Chemist discovers promising compound for a future drug against Alzheimer's disease
Biochemists from RUDN University (Russia) and the University of Bari (Italy) report a group of compounds that can become a molecular scaffold for new drugs for Alzheimer's disease. They have demonstrated that derivatives of 1,2,3,4,5,6-hexahydroazepino[4,3-b]indole, or HHAI, are effective inhibitors of acetylcholinesterase and butyrylcholinesterase—enzymes whose increased activity can worsen the condition in this disease. The article is published in the European Journal of Medicinal Chemistry.
According to the World Alzheimer Report 2018, Alzheimer's disease will affect more than 130 million people by 2050. Patients develop beta-amyloid plaques as the aß peptide aggregates in their brain tissue, and the concentration of acetylcholine, a neurotransmitter, decreases. Acetylcholinesterase and butyrylcholinesterase enzymes destroy acetylcholine, and their inhibitors are approved for symptomatic treatment of the disease in the early stages.
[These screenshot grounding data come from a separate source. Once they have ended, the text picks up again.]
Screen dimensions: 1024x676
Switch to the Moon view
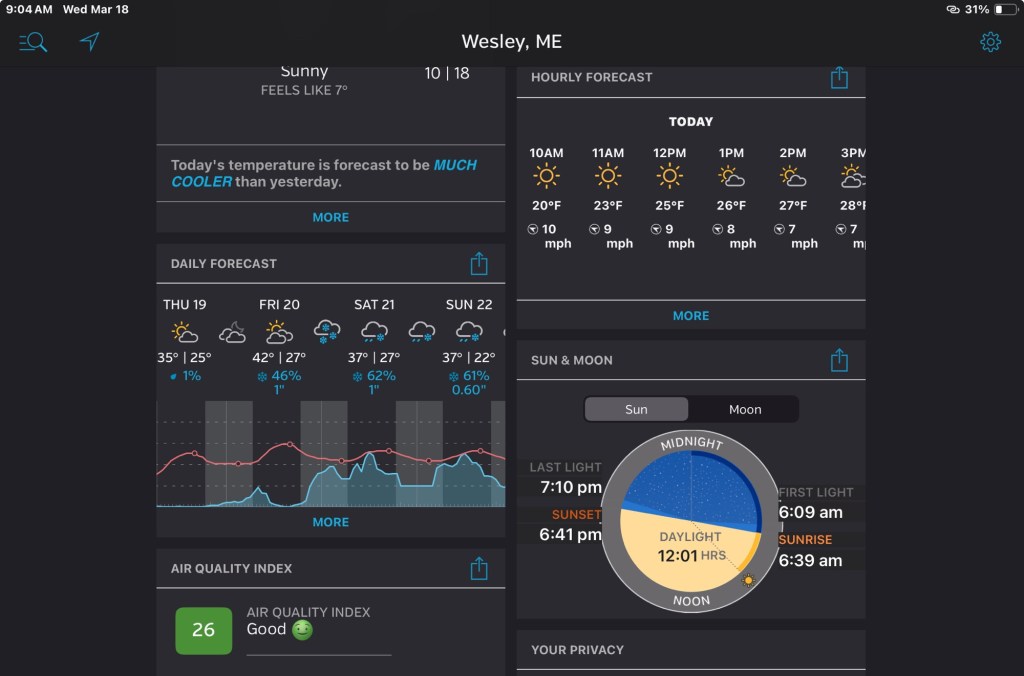tap(744, 409)
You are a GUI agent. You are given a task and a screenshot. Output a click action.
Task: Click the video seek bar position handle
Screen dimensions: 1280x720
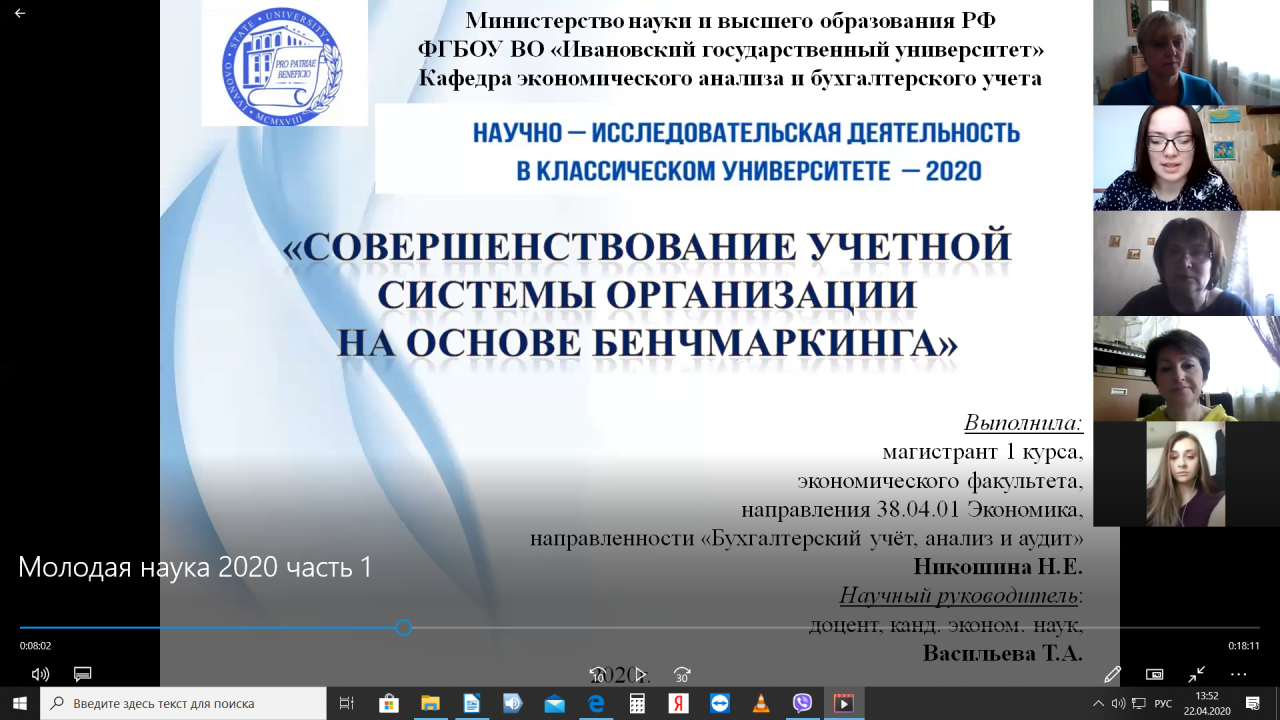pos(403,628)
However, the search for effective drugs continues.
"A comprehensive approach is used for the treatment of Alzheimer's syndrome because one drug simply can not cope with many organic disorders accompanying dementia. This is the main problem with creating new drugs that can reduce Alzheimer's disease syndromes: it is necessary to create a drug that will be effective for several purposes and at the same time will be relatively safe for the patient,"—said study co-author Leonid Voskressensky, Dean of The Faculty of Physics, Mathematics and Natural Sciences of the RUDN University, doctor of Chemical Sciences.
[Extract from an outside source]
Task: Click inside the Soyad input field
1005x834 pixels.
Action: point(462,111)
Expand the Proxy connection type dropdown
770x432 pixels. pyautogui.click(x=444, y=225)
Voskressensky and his colleagues synthesized two dozen derivatives of 1,2,3,4,5,6-hexahydroazepino[4,3-b]indole (HHAI). Previously, the compounds of this group were found to be able to selectively suppress the enzymes' activity that destroys acetylcholine. The authors concluded that HHAI can serve as a basis for the synthesis of new butyrylcholinesterase inhibitors.
Chemists evaluated in vitro inhibitory activity for all HHAI derivatives, comparing them with galantamine and donepezil—two registered drugs for Alzheimer's disease. Scientists tested five compounds with maximum activity for the ability to inhibit the formation of beta-amyloid aggregates that form plaques.
For one of the most powerful inhibitors, compound 15d, researchers built a computer model of molecular docking with human acetylcholinesterase and butyrylcholinesterase to show how it binds to these enzymes. The model analysis demonstrated that the aromatic sites orientation of the active center during docking and the configuration of hydrogen bonds make the 15d compound the strongest and most selective inhibitor for these enzymes.
Compound 15d also demonstrated protective properties against neurotoxic action of beta-amyloid and oxidative stress, which damages cells, in the SH-SY5Y cell line. According to the authors, due to its additional protective properties, this compound can be a promising candidate for pharmacological tests in vivo.
"We are talking only about the creation of a new class of substances with complex activity—selective inhibitors of butyrylcholinesterase and antiaggregant beta-amyloid. The way to the drug development will take tens of millions of dollars,"—Leonid Voskressensky, professor of the Joint Institute of Chemical Research, RUDN University.